--- Excerto ---

No
encontro dos países membros do Mercosul em Brasília, o discurso da
presidente Dilma Rousseff chamou a atenção desse articulista. Como
reprisado por diversos veículos de comunicação, a presidente do Brasil
discursara a respeito da importância da afirmação democrática na América
do Sul, dizendo, por conseguinte, que não há espaço para aventuras
antidemocráticas na América do Sul.
A presidente brasileira não
está errada na observação. Complementaria, apenas, dizendo que não há
mais espaço em qualquer lugar e não só na América do Sul. Observando o
mundo atual, com as alterações nas estruturas políticas e sociais
acontecidas desde o século XX, não há muita dúvida de que a democracia
caminha para ser o regime político universal. A propósito, sobre isso,
brilhantemente escreve a professora Monica Herman Caggiano, ensinado que
com o fim da cortina de ferro, a queda do muro de Berlim, a
independência dos estados africanos e a adoção de uma economia de
mercado no mundo asiático, é evidente a tendência da democracia se
transformar em regime político universal
.[1]
De
qualquer forma, o Estado brasileiro defender que não há lugar para
aventuras antidemocráticas na América do Sul, não obstante ser o
esperado de qualquer representante que tenha em sua Constituição essa
previsão, tratando-se da região e do seu momento atual, podemos
considerar como uma mensagem alvissareira.
No entanto, o que há de
se questionar na declaração da presidente Dilma e, em especial, para a
aceitação dessa afirmação como verdade para os demais representantes dos
países do Mercosul, é compreender o que é uma democracia, ou pelo menos
os elementos que podem caracterizar esse regime político que tenciona a
ser universal.
E parece-nos ser aí o grande desafio da cúpula do Mercosul, ou pelo menos de parte dos Estados integrantes.
Na
continuidade do discurso de não haver mais aventuras antidemocráticas, a
presidente Dilma Rousseff afirmou que a realização periódica e regular
desses pleitos (citava as recentes eleições nos países do bloco
Mercosul) demonstra a capacidade de lidar com as diferenças políticas
por meio do diálogo, do respeito às instituições e da participação
cidadã.

--- Material fornecido ---

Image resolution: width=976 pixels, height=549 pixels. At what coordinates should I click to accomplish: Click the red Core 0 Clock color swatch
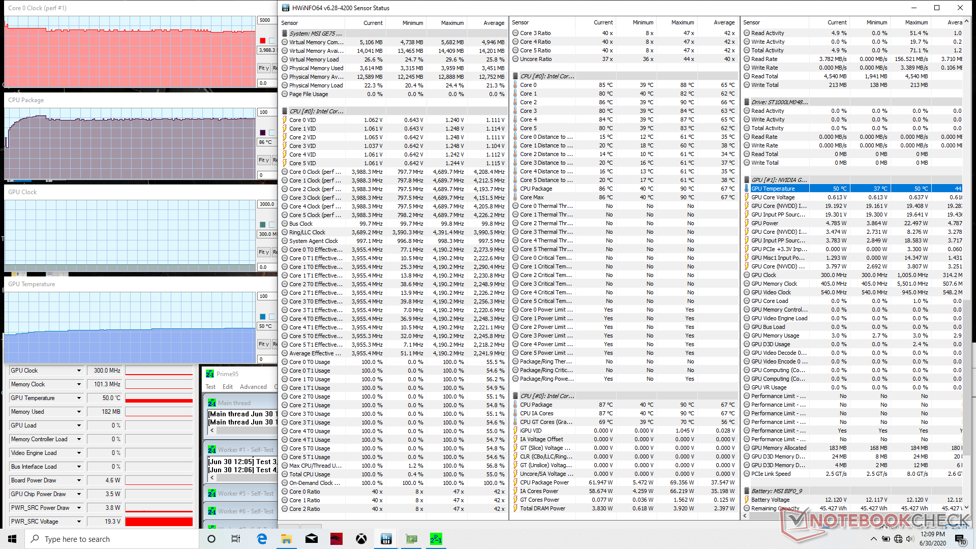[263, 41]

---

[Questão breve 1]
Segundo o excerto sobre o discurso de Dilma Rousseff no encontro do Mercosul, que acontecimentos a professora Monica Herman Caggiano aponta como evidência da tendência de a democracia se transformar em regime político universal?
[Questão breve 2]
Prossiga o excerto sobre o discurso de Dilma Rousseff no encontro do Mercosul, começando logo após a última frase apresentada.

[Resposta 1]
O fim da cortina de ferro, a queda do muro de Berlim, a independência dos estados africanos e a adoção de uma economia de mercado no mundo asiático.

[Resposta 2]
Eis aí o problema: será que somente a realização periódica
de eleições caracteriza o regime político de um Estado como
democrático? Se assim for, a ideia de que o regime democrático
tornar-se-á um regime universal está bem mais próxima do que se imagina.
Evidentemente
que conceituar democracia é uma das tarefas mais complexas e árduas do
Direito e essa coluna não tem a pretensão de, nesse pequeno espaço,
apresentar os seus conceitos e as diversas espécies de democracia
admitidas pela doutrina
[2]. Entretanto, para o ponto em que se pretende refletir, válida é a citação dos ensinamentos de Robert A. Dahl
[3]
a respeito do assunto, que traz oito critérios (ou elementos) em que é
possível verificar a presença da democracia: i) liberdade de formar e
aderir a organizações; ii) liberdade de expressão; iii) direito de voto;
iv) elegibilidade para cargos públicos; v) direito dos líderes
políticos disputarem apoio e votos; vi) acesso a fontes alternativas de
informação; vii) eleições livres e idôneas; viii) instituições seguras
que garantam que a política governamental dependa de eleições ou por
outro meio de manifestação de preferência.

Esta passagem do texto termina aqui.